Una ráfaga golpeó ruidosamente las ventanas y Burke gruñó. La boda de la señora Goya del Fuentes y el conde Lynmouth había sido el infierno para él. Él y Constanza observaron junto al resto de los invitados cómo la más hermosa de las novias que lord Burke hubiera visto en su vida se casaba con un hombre muy apuesto. Había sido una tortura. Porque, en la mente, veía de nuevo la capilla iluminada de la casa de los O'Malley y a una joven novia de ojos agotados y rostro asustado cuya cara estaba más pálida que su vestido blanco. Recordaba cómo había abierto de un golpe las puertas de la capilla un minuto tarde, cómo ella se había desmayado al verlo, cómo él había reclamado el derecho de pernada ante todos los presentes. Y recordaba la forma dulce en que ella se le había rendido.
– ¡Skye! -murmuró con melancolía, y estaba diciendo su nombre por primera vez en muchos meses-. ¡Ah, Skye, cómo te amo! -Estaba confundido y la nueva condesa de Lynmouth era la responsable de esa confusión. Era la viva imagen de su Skye. El ardía de deseos por ella, pero sentía vergüenza. Arriba dormía su joven esposa, fiel, dulce y buena, sola en su cama, mientras él se retorcía de angustia aquí abajo, deseando a otra mujer, a una mujer muerta y a la esposa de otro hombre.

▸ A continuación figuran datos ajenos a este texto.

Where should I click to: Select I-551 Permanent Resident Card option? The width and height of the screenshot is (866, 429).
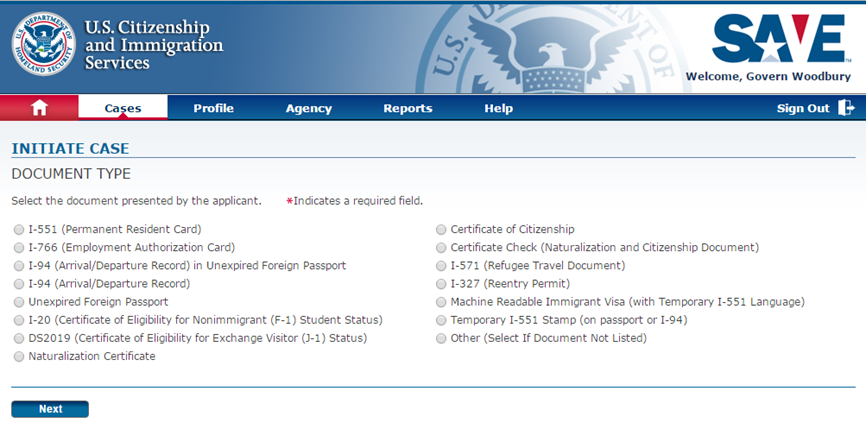click(x=19, y=229)
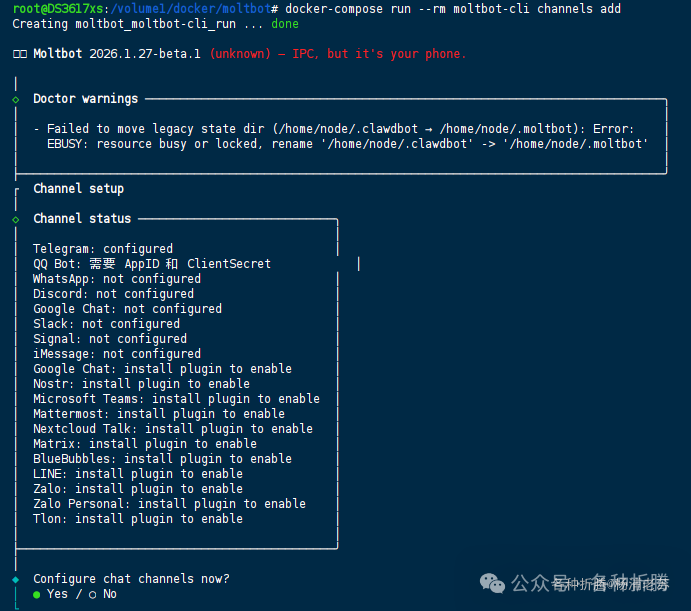Click the Channel setup section heading
This screenshot has height=611, width=691.
(x=78, y=189)
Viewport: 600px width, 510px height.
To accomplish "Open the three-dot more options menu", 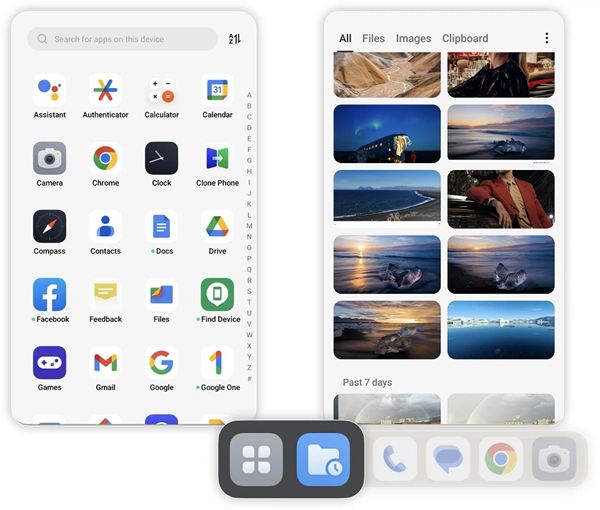I will [546, 39].
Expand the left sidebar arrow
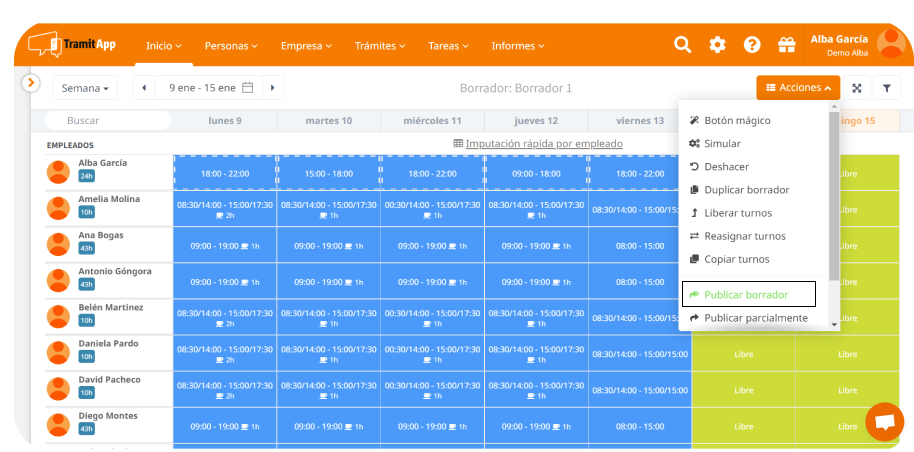The image size is (914, 452). pos(31,83)
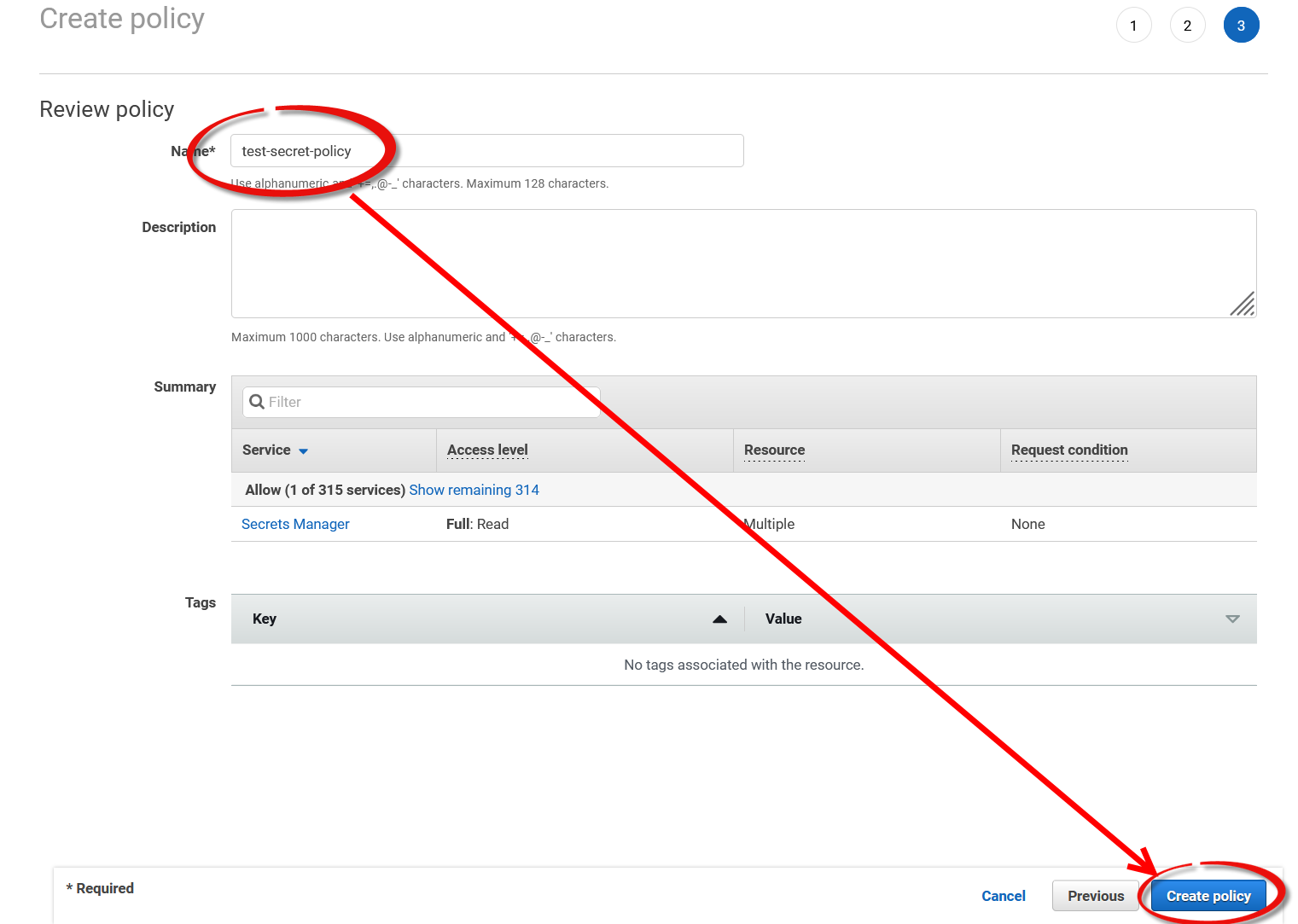Open the Secrets Manager service link
This screenshot has height=924, width=1298.
295,524
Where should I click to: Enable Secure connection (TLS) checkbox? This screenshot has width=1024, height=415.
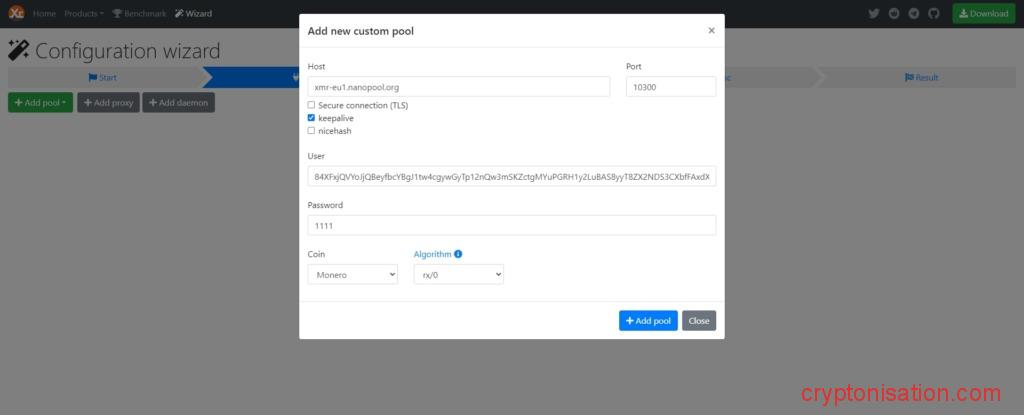click(x=311, y=105)
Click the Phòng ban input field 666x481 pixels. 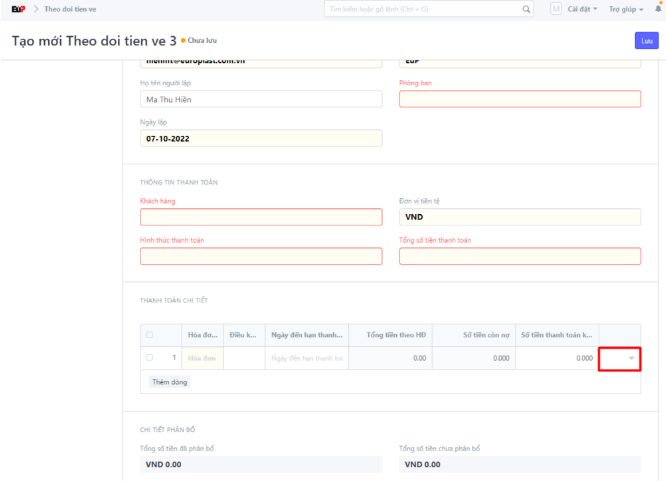[x=519, y=99]
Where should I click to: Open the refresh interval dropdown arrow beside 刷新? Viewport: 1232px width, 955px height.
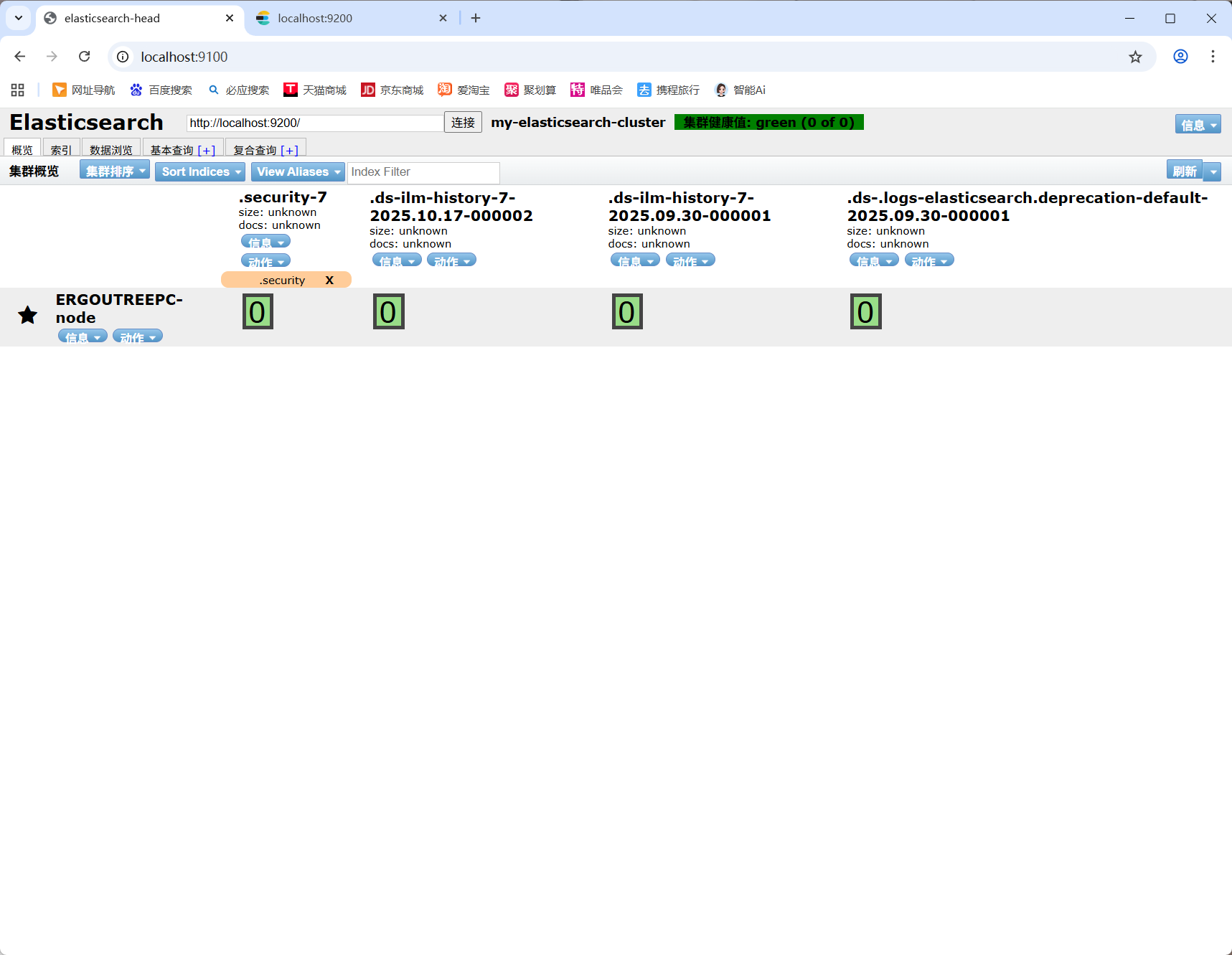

«Al diablo con la condesa de Lynmouth -pensó con amargura, buscando la jarra de vino-. Debería estar pensando en un heredero, no en una muerta.» Llevaba dos años casado con Constanza y no había habido señales de ningún niño. Si no hubiera sabido que tenía bastardos desperdigados por todo el condado en Irlanda, se habría preocupado por su fertilidad. Pero, obviamente, la culpa era de Constanza. Él hubiera querido volver a Irlanda con una esposa y un hijo. El MacWilliam estaba envejeciendo y la idea de asegurar la herencia le hubiera entusiasmado.